How are neural oscillations generated for sleep-wake cycles?

Answer 57

Those associated with wakefulness (Alpha) are established by reciprocal connections between the thalamus and the cortex. With the onset of sleep, changes is thalamic neurons result in altered connectivity with cortical neurons which consequently switch into oscillations of a different frequency.

Question 58

Where a theta brain rhythms seen in rat brains?

Answer 58

Predominantly in the hippocampus, where they are important in spatial learning. Hippocampal neurons require cholinergic excitatory input from the medial septum.
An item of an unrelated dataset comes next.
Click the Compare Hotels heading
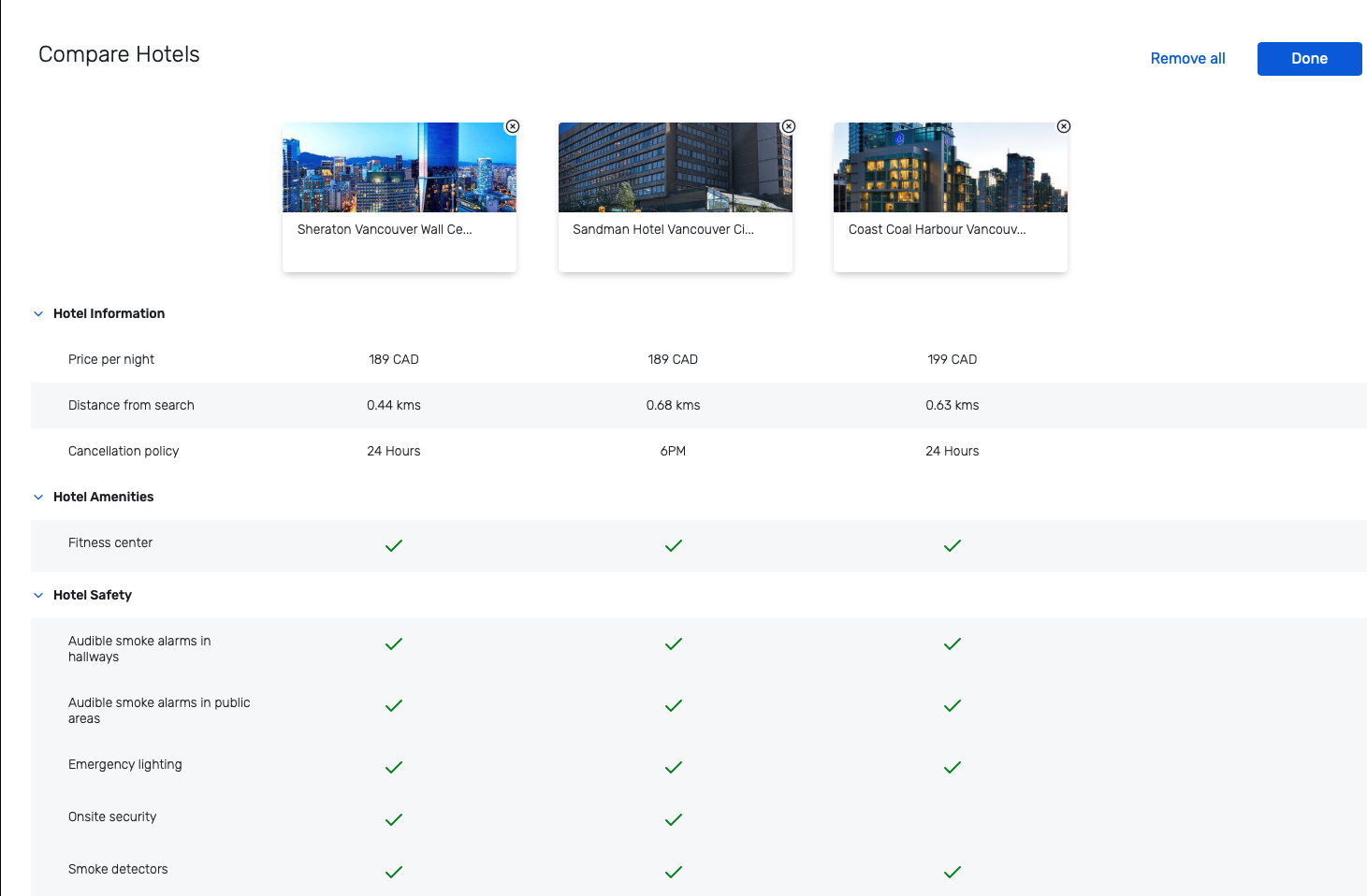Image resolution: width=1367 pixels, height=896 pixels. click(x=118, y=54)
Even though theta pacemaker lies within hippocampal neurons

Question 59

What is the critical function of neural oscillations?

Answer 59

to modulate the output of a neuron depending on the relative timing or synchrony between presynaptic and post synaptic neuron. A neuron is more likely to fire if an input coincides with the depolarizing phase of its oscillation than the hyperpolarizing phase. This mechanism is important in synchronizing neuron output and is thought to be involved in perception, attention and memory.

Question 60

How does the brain produce a unified percept from all disparate bits of information it has about the object (Binding problem)?

Answer 60

One possible solution is that all the segregated bits of information pertaining to a single stimulus are bound by synchronous firing of the neurons involved. This might be achieved by brain oscillations, perhaps of thalamic neurons which between them are reciprocally connected to all cortical areas.

Question 61

What is Hebb’s rule?

Answer 61

All synapses between two synapses become stronger if both of the neurons are activated at the same time. Synapses which show this type of plasticity are said to be Hebbian

Question 62

How do Hebbian neurons mediate associative learning?

Answer 62

They act as coincidence detectors that associate firing of presynpatic and postsynaptic cell.

Question 63

What is spike-timing-dependant plasticity?

Answer 63

Alterations to synaptic weighting that are fashioned by precise timing of neural activity.

Question 64

what are long lasting varieties of spike-timing-dependant plasticity?

Answer 64

Long-term potentiation (increase in synaptic weighting) and long-term depression (decrease in synaptic weighting)

Question 65

Where does LTP and LTD occur?

Answer 65

Both occur in the hippocampus. LTP is also seen in the neocortex, amygdala and other sites in the nervous system. While LTD also occurs in the cerebellum and spinal cord.

Question 66

What are the critical conditions required for LTPs and LTDs and what supplies them?

Answer 66

Require that activity in the pre and post synaptic cell occurs within a narrow time window of 10-20 ms. If the presynaptic spike precedes the post-synaptic spike then the result is LTP, if the presynaptic spike follows post synaptic spike then LTD ensues. Synchrony needed to trigger STDPs are supplied by gamma and theta frequency oscillations and the phase relations between them.